Savoir équilibrer contrôle et autonomie

Contrôle et vigilance ne répondront pas aux mêmes indicateurs. Prenons cette représentation classique en gestion des ressources humaines qui consiste à positionner les agents selon deux axes : l'axe motivation et l'axe compétence. Quatre positions sont alors possibles : compétent/motivé, compétent/non motivé, incompétent/non motivé, incompétent/motivé (voir le schéma ci-après). Il semble évident au regard de cette matrice que le contrôle doit être spécifique à la position identifiée pour l'agent sur cette matrice. Pour un agent compétent et motivé, le contrôle doit être faible et l'autonomie laissée grande, car cet agent peut être acteur de changement et force de propositions. L'agent compétent/non motivé n'a pas besoin d'un contrôle important mais de signes de reconnaissance forts et d'accompagnement pour retrouver du sens et du désir dans ses activités ou, peut-être, pour prendre un chemin différent dans sa carrière. Pour un agent incompétent et non motivé, il est nécessaire d'associer à la fois contrôle fort et signes de reconnaissance mais, également, envisager que la personne puisse ne pas être au « bon endroit ». Le poste, voire le métier, ne correspond peut-être pas à ses capacités. Enfin pour une personne peu compétente mais motivée, le contrôle est important pour développer la compétence mais doit être associé à des encouragements, (coaching) afin de maintenir sa motivation. Il s'agit de contrôler l'agir tout en manifestant de la confiance vis-à-vis de ses potentiels, de reconnaître ses progressions et ses réussites.

Conclusion

Le contrôle ne peut être réduit à un processus et des outils, aussi rigoureux soient-ils, lorsqu'il s'adresse à de l'humain. Or ce qui caractérise l'hôpital, c'est l'accueil et les soins d'hommes et de femmes le plus souvent en situation de fragilité et de vulnérabilité, assurés par des agents qui eux-mêmes vivent une forme de pression à laquelle ils ont de plus en plus de mal à faire face, comme le montrent les nombreuses études et statistiques relatives aux RPS, à l'épuisement professionnel... aux suicides au travail. Le contrôle éthique serait-il alors : un contrôle juste, caractérisé par de l'audace, associée au courage et à la prudence, avec la confiance comme valeur fondamentale, une confiance possible, du fait de la prise en compte de ses peurs et des peurs de l'autre.

Selon Michela Marzano (7), je peux faire confiance si je prends en compte les peurs qui font que je suis en incapacité de « me » faire confiance et de faire confiance à « l'autre ». En tant que cadre de proximité, les peurs peuvent être générées par les comportements de la hiérarchie, réels ou imaginés. Mais elles peuvent être aussi liées au besoin de se sentir aimé par l'équipe ou par certains membres de l'équipe ou, a contrario, à la peur d'être rejeté, car « la confiance en soi est la base même pour pouvoir faire confiance en l'autre » (7).

Exercices proposés
a. À partir du texte sur le contrôle et l'autonomie, répondez aux questions suivantes.
(i) Selon quels deux axes positionne-t-on les agents dans la représentation classique présentée ?
(ii) De quoi l'agent compétent/non motivé a-t-il besoin plutôt que d'un contrôle important ?
(iii) D'après la citation de Michela Marzano, qu'est-ce qui est « la base même pour pouvoir faire confiance en l'autre » ?
b. Réécrivez, s'il vous plaît, le passage du texte sur le contrôle et l'autonomie compris entre "Le contrôle ne" et "peurs de l'autre.", bornes incluses, en remplaçant "l'hôpital" par "l'établissement de soins".

Entrées répertoriées
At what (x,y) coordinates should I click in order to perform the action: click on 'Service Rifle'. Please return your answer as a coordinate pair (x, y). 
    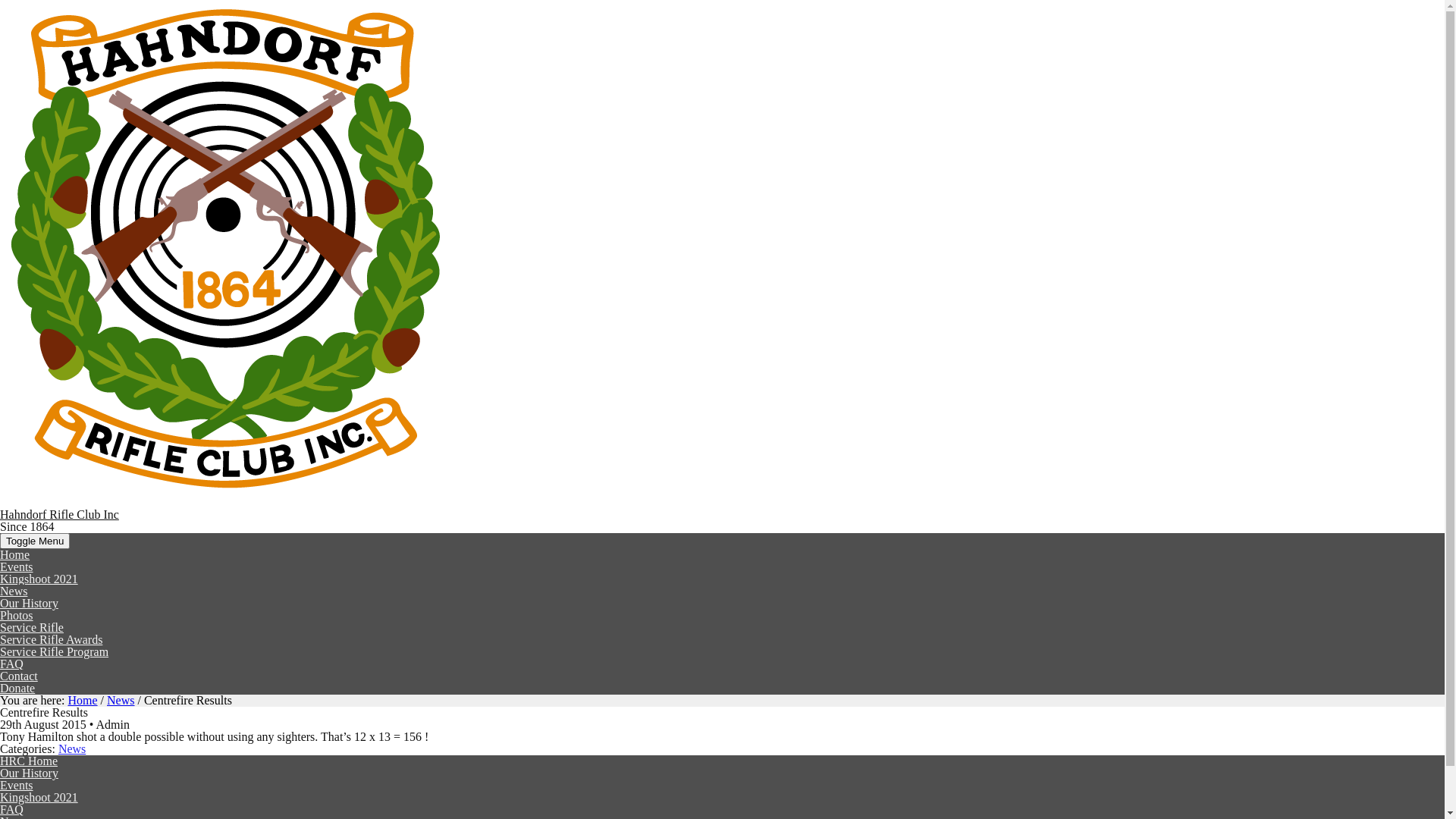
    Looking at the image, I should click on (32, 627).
* * *
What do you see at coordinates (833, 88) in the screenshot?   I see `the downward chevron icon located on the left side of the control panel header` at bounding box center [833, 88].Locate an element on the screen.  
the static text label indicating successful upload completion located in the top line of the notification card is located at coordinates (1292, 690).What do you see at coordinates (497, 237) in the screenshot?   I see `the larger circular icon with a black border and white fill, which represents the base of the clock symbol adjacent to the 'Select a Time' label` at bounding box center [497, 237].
---
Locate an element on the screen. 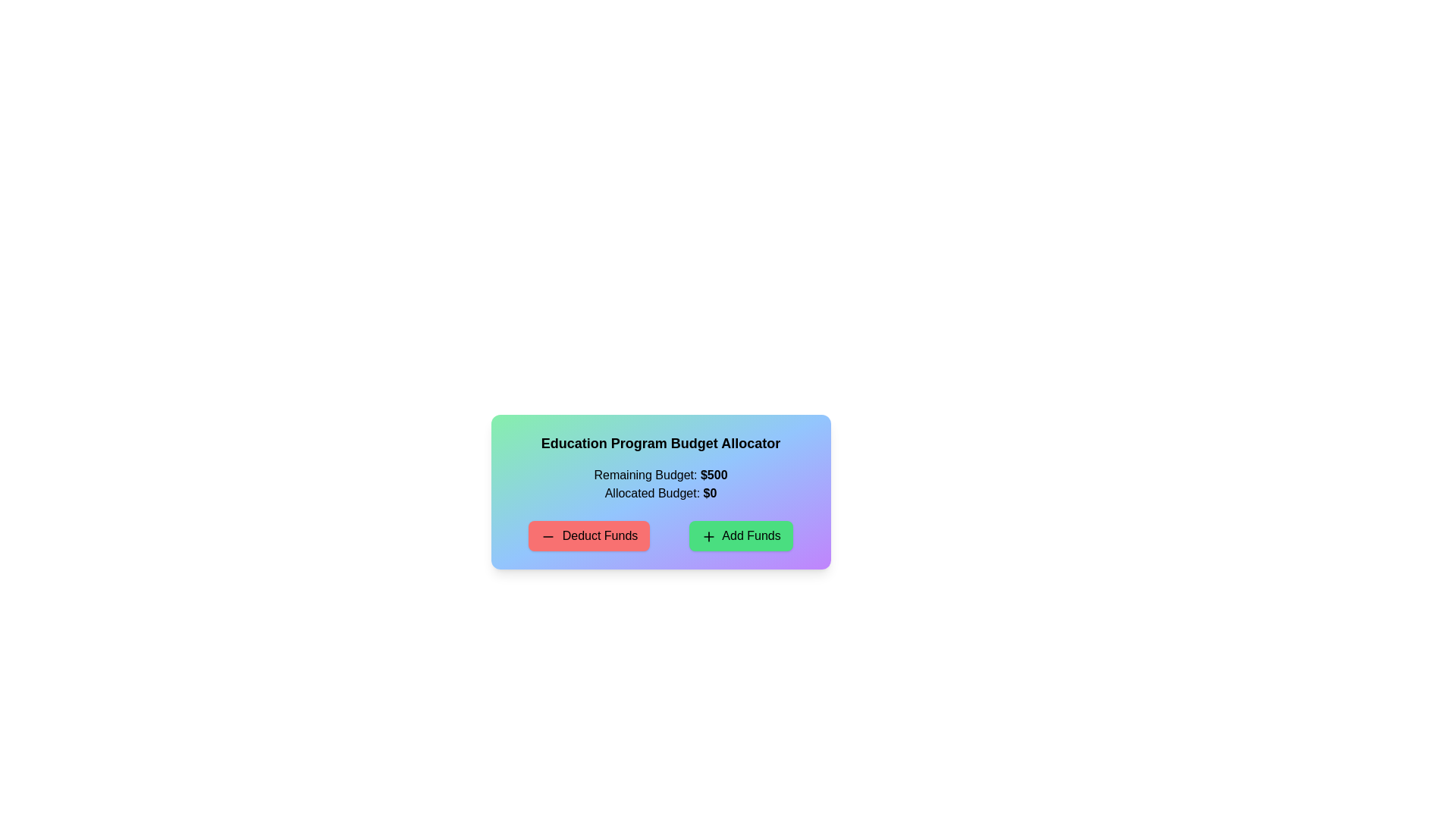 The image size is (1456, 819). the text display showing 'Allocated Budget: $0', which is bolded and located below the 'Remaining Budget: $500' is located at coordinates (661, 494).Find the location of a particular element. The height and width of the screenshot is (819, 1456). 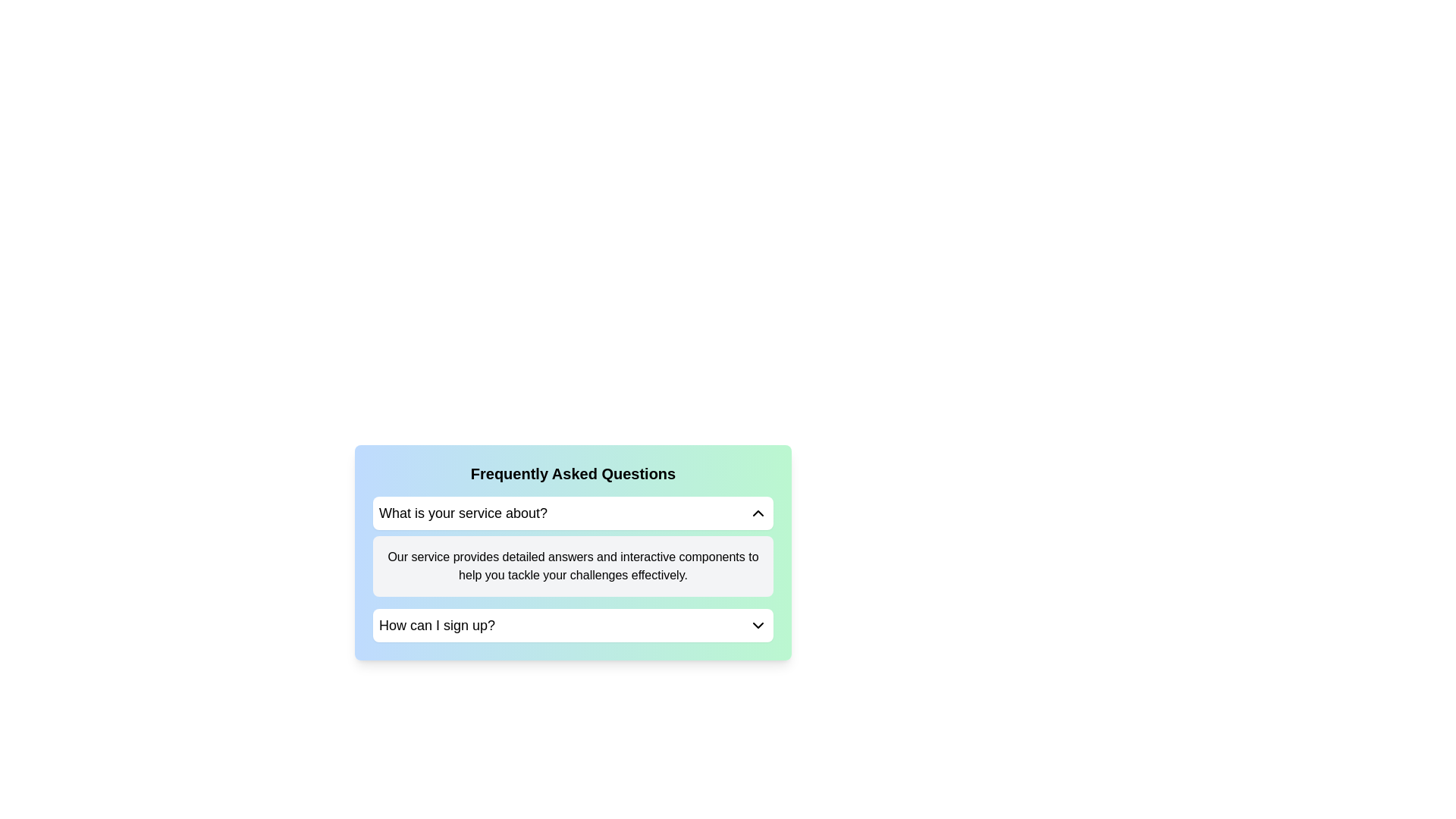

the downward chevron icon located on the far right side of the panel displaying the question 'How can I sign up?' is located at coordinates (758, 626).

Corrigés ci-dessous
a.
(i) L'axe motivation et l'axe compétence.
(ii) De signes de reconnaissance forts et d'accompagnement.
(iii) La confiance en soi.

b.
Le contrôle ne peut être réduit à un processus et des outils, aussi rigoureux soient-ils, lorsqu'il s'adresse à de l'humain. Or ce qui caractérise l'établissement de soins, c'est l'accueil et les soins d'hommes et de femmes le plus souvent en situation de fragilité et de vulnérabilité, assurés par des agents qui eux-mêmes vivent une forme de pression à laquelle ils ont de plus en plus de mal à faire face, comme le montrent les nombreuses études et statistiques relatives aux RPS, à l'épuisement professionnel... aux suicides au travail. Le contrôle éthique serait-il alors : un contrôle juste, caractérisé par de l'audace, associée au courage et à la prudence, avec la confiance comme valeur fondamentale, une confiance possible, du fait de la prise en compte de ses peurs et des peurs de l'autre.